■ Things to do ■
**1.** Could you write out everything in the CI jobs post from "Snapshots schemas are" down to "working example here.", with the wording unchanged?
**2.** Which contractions appear in the CI jobs post? List every one.

■ Selected text ■
>> Start

Why are CI jobs ("state" method) building more/less models/nodes than expected?

Snapshots schemas are dynamic based on the target instead of static.

If you’re using this common pattern Using dynamic schemas for snapshots to dynamically generate your snapshots target_schema, then the snapshot would be considered modified and thus, your snapshot and everything downstream of it will be executed (depending on your selection of course - i.e. the typical --select state:modified+ would).

There’s a call out to that directly in the linked discourse but I’m going to show a full working example here.

>> End

■ Records shown ■
>> Start

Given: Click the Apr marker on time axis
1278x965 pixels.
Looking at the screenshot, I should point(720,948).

>> End
>> Start

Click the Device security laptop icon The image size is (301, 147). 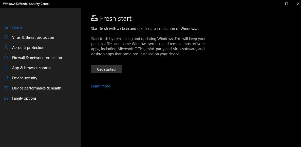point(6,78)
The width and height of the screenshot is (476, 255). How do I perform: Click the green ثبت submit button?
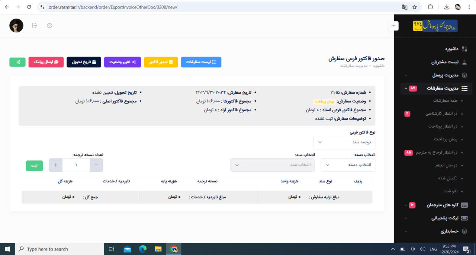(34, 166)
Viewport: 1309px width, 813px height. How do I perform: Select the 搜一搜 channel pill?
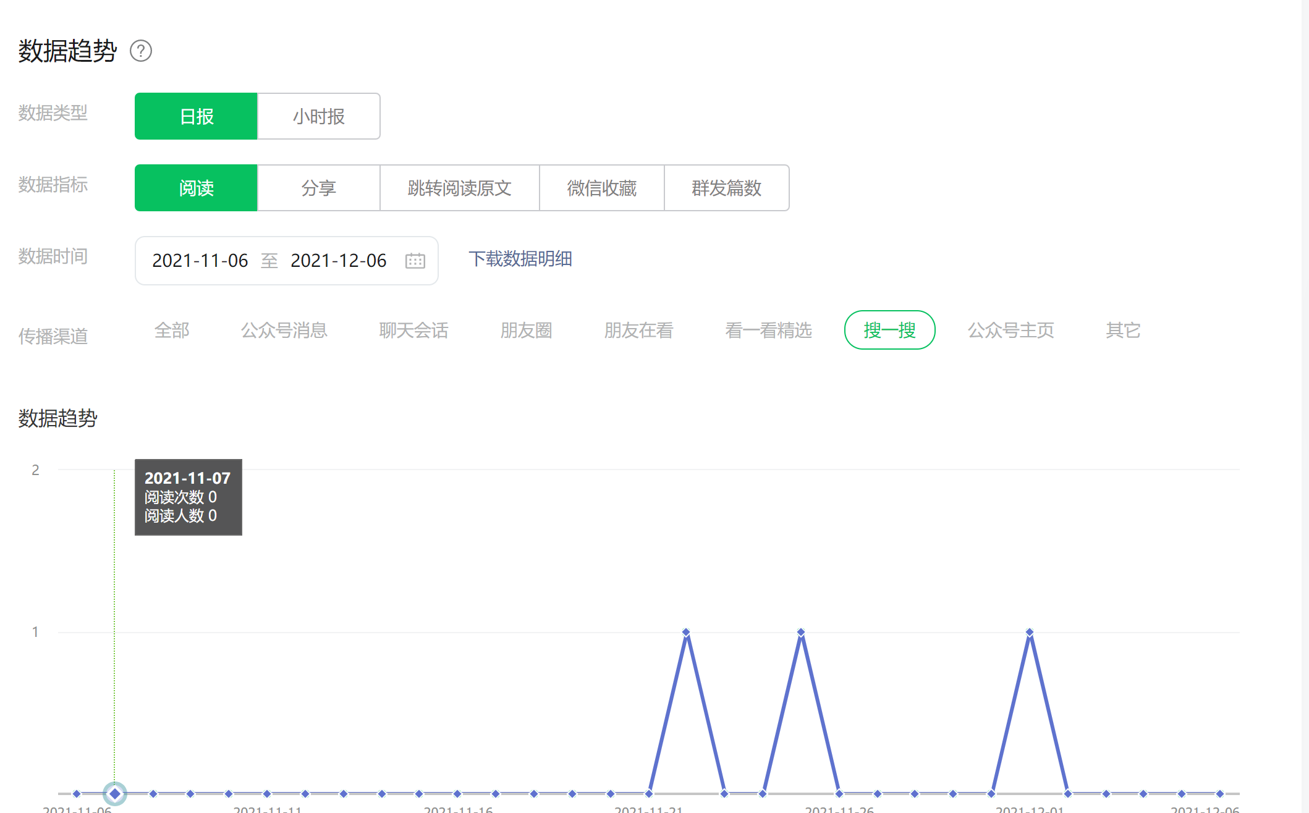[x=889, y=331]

>> End
>> Start

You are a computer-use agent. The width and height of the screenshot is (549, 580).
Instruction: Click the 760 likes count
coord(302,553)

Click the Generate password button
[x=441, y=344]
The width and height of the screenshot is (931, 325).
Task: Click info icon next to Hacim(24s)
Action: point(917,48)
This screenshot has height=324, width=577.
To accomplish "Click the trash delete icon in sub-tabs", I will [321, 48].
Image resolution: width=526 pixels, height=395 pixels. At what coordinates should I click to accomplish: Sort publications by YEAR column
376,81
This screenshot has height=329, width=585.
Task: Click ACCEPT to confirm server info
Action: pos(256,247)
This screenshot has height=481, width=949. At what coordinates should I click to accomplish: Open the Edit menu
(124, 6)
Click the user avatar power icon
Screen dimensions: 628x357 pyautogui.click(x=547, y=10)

>> End

■ Responses ■
**1.**
Snapshots schemas are dynamic based on the target instead of static.

If you’re using this common pattern Using dynamic schemas for snapshots to dynamically generate your snapshots target_schema, then the snapshot would be considered modified and thus, your snapshot and everything downstream of it will be executed (depending on your selection of course - i.e. the typical --select state:modified+ would).

There’s a call out to that directly in the linked discourse but I’m going to show a full working example here.

**2.**
you’re
There’s
I’m